Тогда-то, словно компенсация, и свалился с неба он, Мельников. Васька зло шептала в телефонную трубку: «Я всё узнала! Из Шаранги какой-то переехал, дебилоид, а туда же – танцевать!»
Он всегда выходил на сцену в простой белой рубашке. И брюки были вроде обычные, чёрные, со стрелками… Милка думала: «Почему он не боится? Вот так – один?»
В их школе никто раньше так не танцевал. Народные – да, целый ансамбль свой, гордость директора. Восточные – тоже да, многие девочки увлекались, ходили на «танец живота» со старшими сёстрами, с матерями. И европейские танцы – танго, вальсы, ну вот это вот всё: «Когда уйдём со школьного двора…» – тоже были популярны. Но не латина. Латину не танцевал никто.
Что они тормошили, что вытаскивали из Милки эти вьющиеся, на волнах качающие мелодии, эти его движения рук и узких бёдер? Она стеснялась, она жалела, что не ходит больше на репетиции, искала никчёмные поводы заглянуть в зал, замирала на концертах, боясь пропустить хоть секунду, и нарочно вяло хлопала, и невпопад смеялась, опасаясь, что кто-нибудь заметит.

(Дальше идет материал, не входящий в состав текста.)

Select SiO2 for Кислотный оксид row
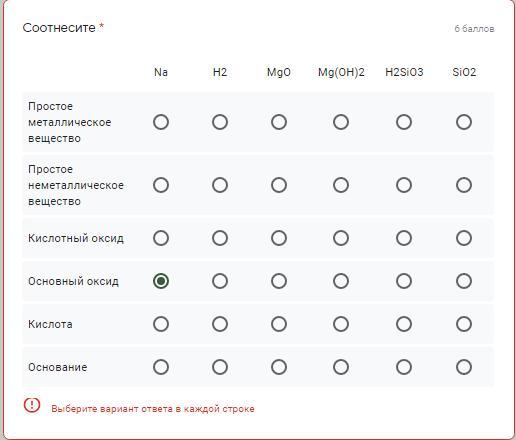The width and height of the screenshot is (516, 440). 464,238
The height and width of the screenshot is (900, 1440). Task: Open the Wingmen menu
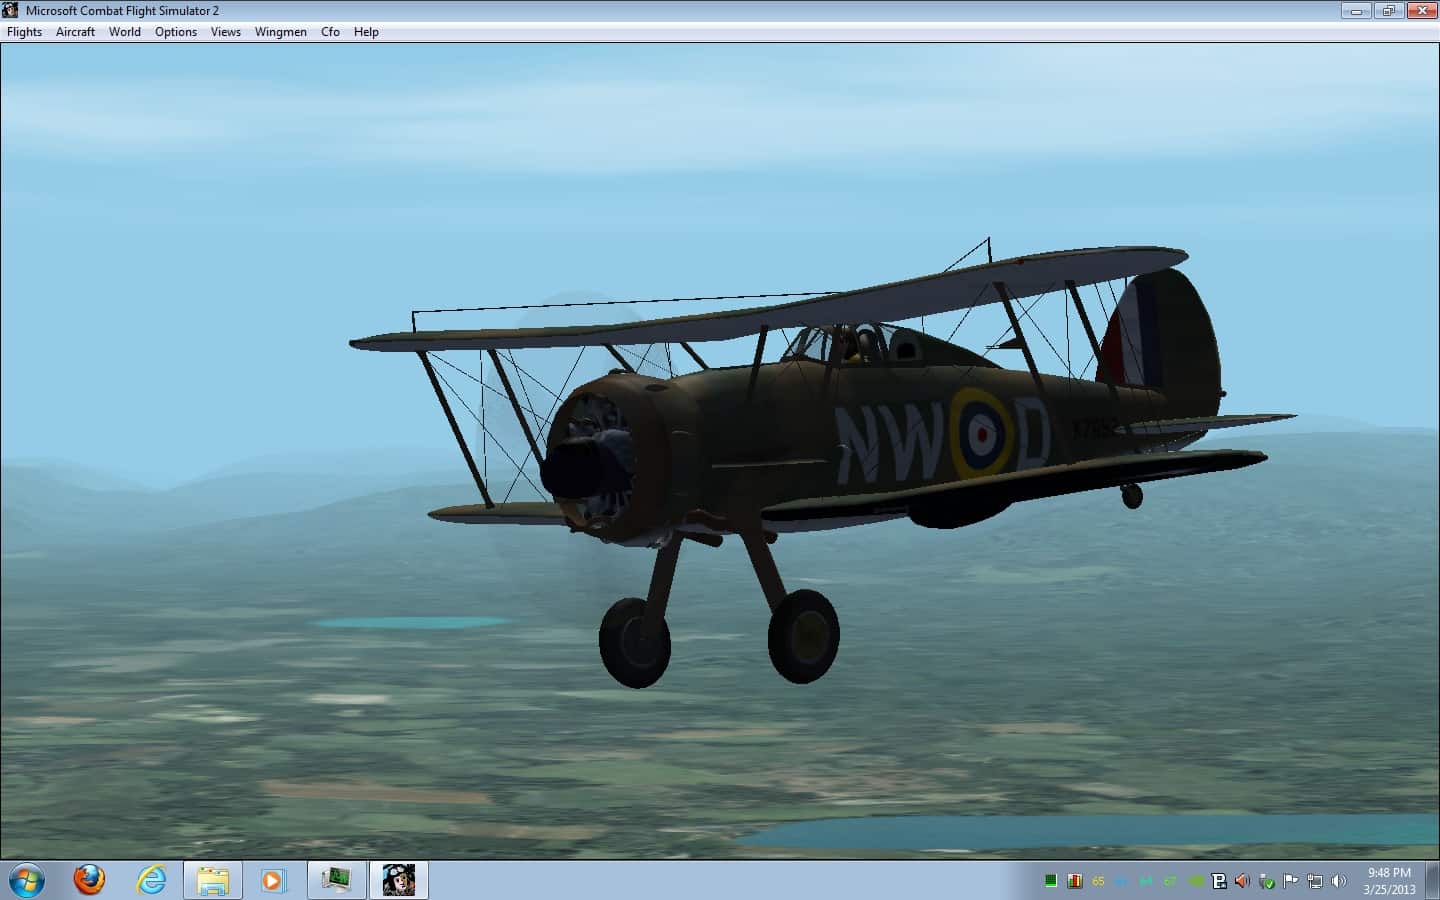(x=281, y=31)
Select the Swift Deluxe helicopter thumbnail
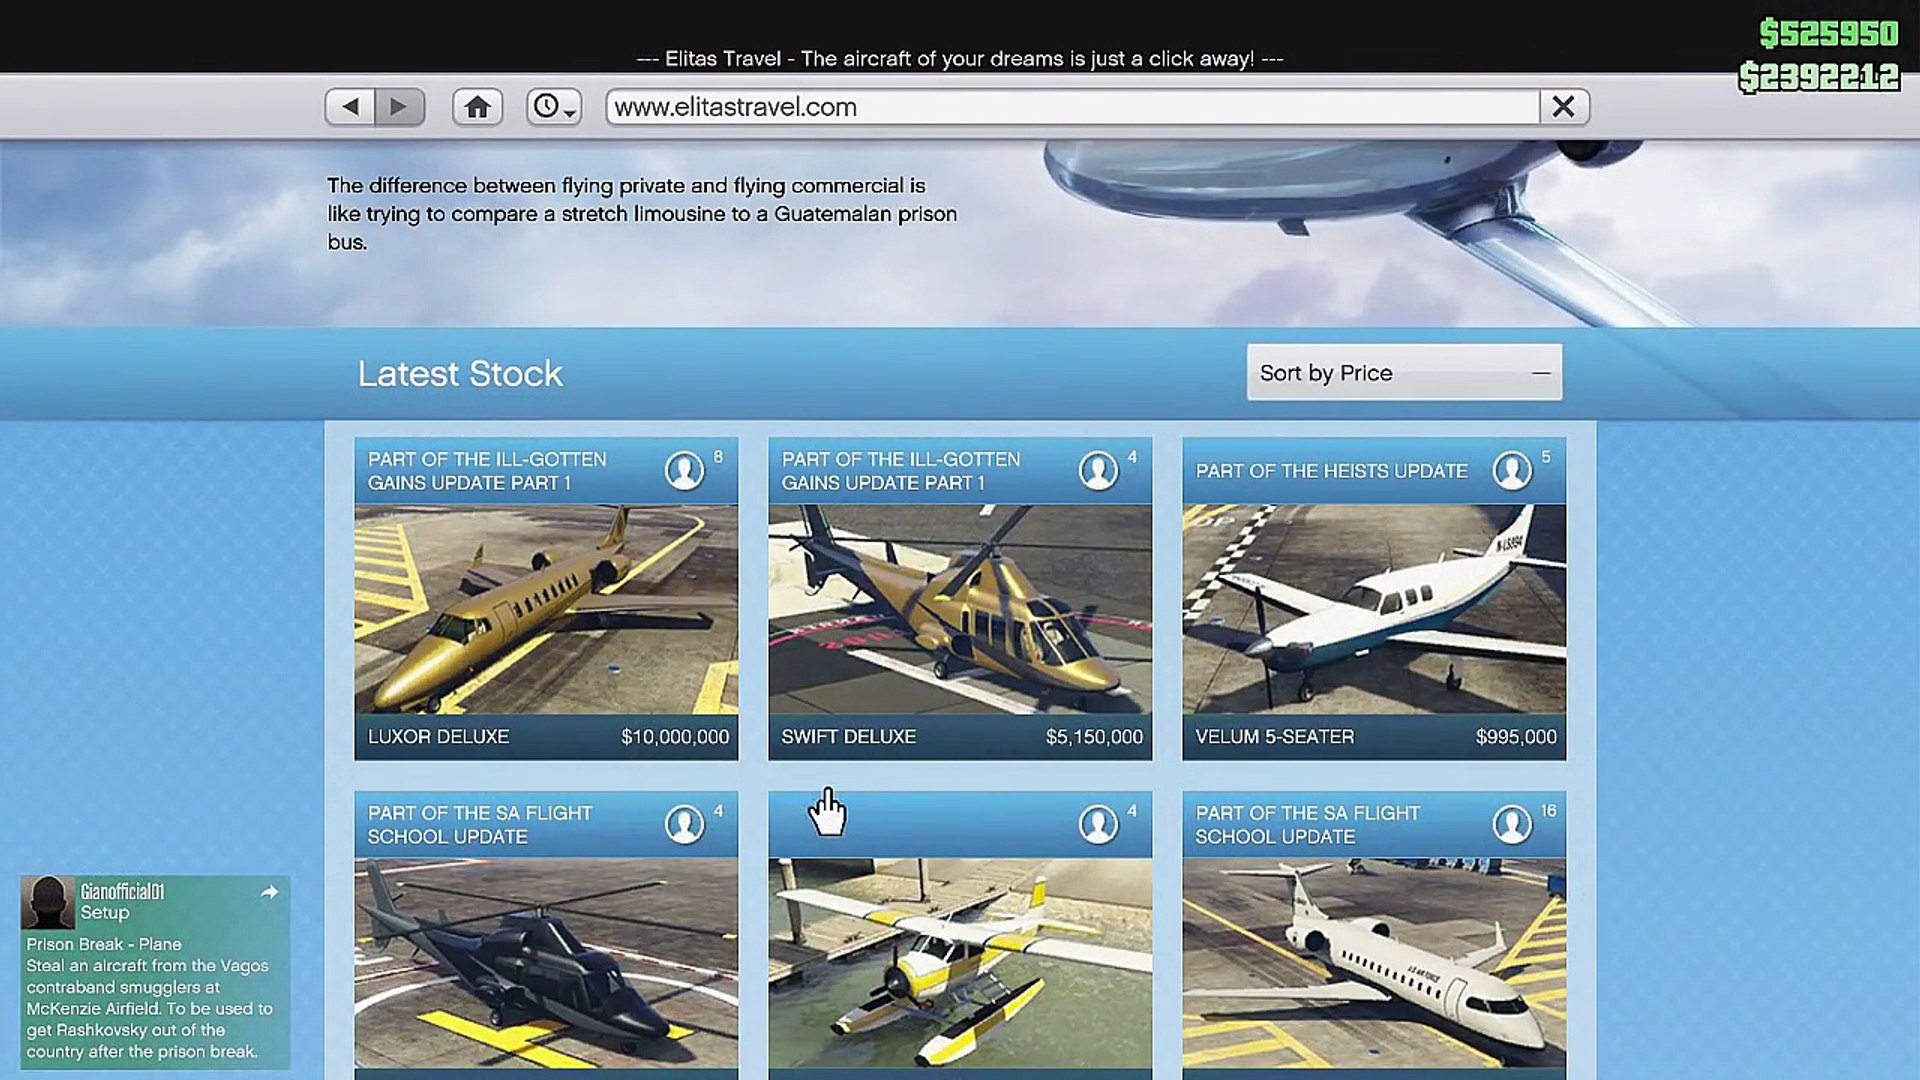This screenshot has height=1080, width=1920. pyautogui.click(x=960, y=608)
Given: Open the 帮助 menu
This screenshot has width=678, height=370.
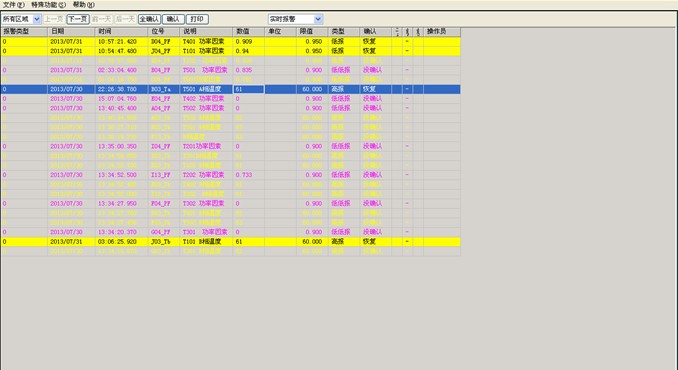Looking at the screenshot, I should pyautogui.click(x=83, y=5).
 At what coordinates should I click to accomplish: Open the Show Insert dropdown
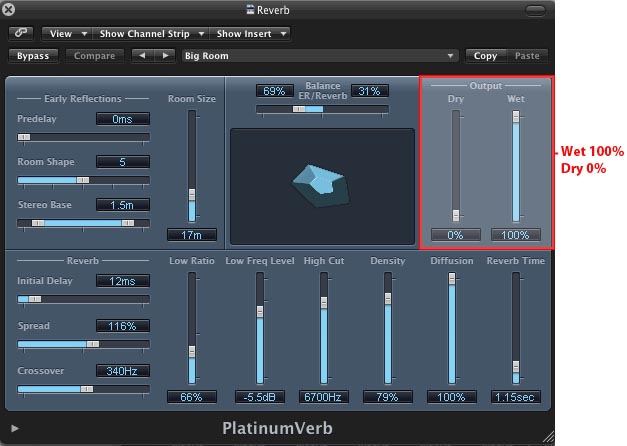pyautogui.click(x=250, y=33)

Но протанцевал он всего полгода – с сентября по январь, один, без девочки – а потом перестал. Васька нелогично рубанула: «И правильно! Стрёмно это – задницей крутить. Парни-то ржут, чего он, идиот, позориться?» Милка не видела, не замечала странностей, вопрос о том, зачем подруге «дебилоид» из соседней школы, не волновал её ни капли.
После седьмого класса, летом, дурацким, холодным и ветреным летом, когда она топала с собакой мимо речки, ей свистнули. Милка сразу поняла, что ей. И хотя мама говорила: «Никогда, слышишь, никогда, не оборачивайся на свист! Это унизительно!», она оглянулась, конечно.
Мельников стоял на песчаной отмели, ловко, не глядя, складывая удочку. Кивнул на настороженного Милкиного пса:
– Это твоя, что ли?
– Мой. Грэй.
– Ты куда с ним ходишь?
Она пожала плечами. Что значит – куда? Когда как. Но ответила, что-то почуяв:
– На остров.
– И сейчас пойдёшь? Погодишь минут десять? Шмотки кину и вернусь, всё равно не клюёт ни хрена – ветер.
Милка замотала головой. Сейчас надо было домой. Холодно, Грэй наплавался, опасно с ним мокрым гулять, и так почки лечили в марте.
– Нет. В семь часов пойду.
– Ну и ладушки. Тогда в семь у моста.
И отвернулся, и пошёл, будто их и не было тут совсем – девочки-в-очках и вертлявого спаниеля.
В семь часов она тащила Грэя на коротком поводке, потому что тот снова норовил нырнуть. Небо давило, ветер тревожил, морщил речку, тянул Грэевы уши назад.
Милке пришлось надеть куртку – старую, с уже короткими, вытертыми на манжетах рукавами. Ей было противно: из-за того, что нашипела на дедушку, что выглядит как дура, что упрямый пёс тормозит возле каждой скамейки на бульваре. Ещё из-за того, что поверила.
А он и правда ждал у моста. Вернее, под ним. Выскочил, словно чёрт из табакерки, Грэй тявкнул, Милка вздрогнула, не успев ни обрадоваться, ни испугаться.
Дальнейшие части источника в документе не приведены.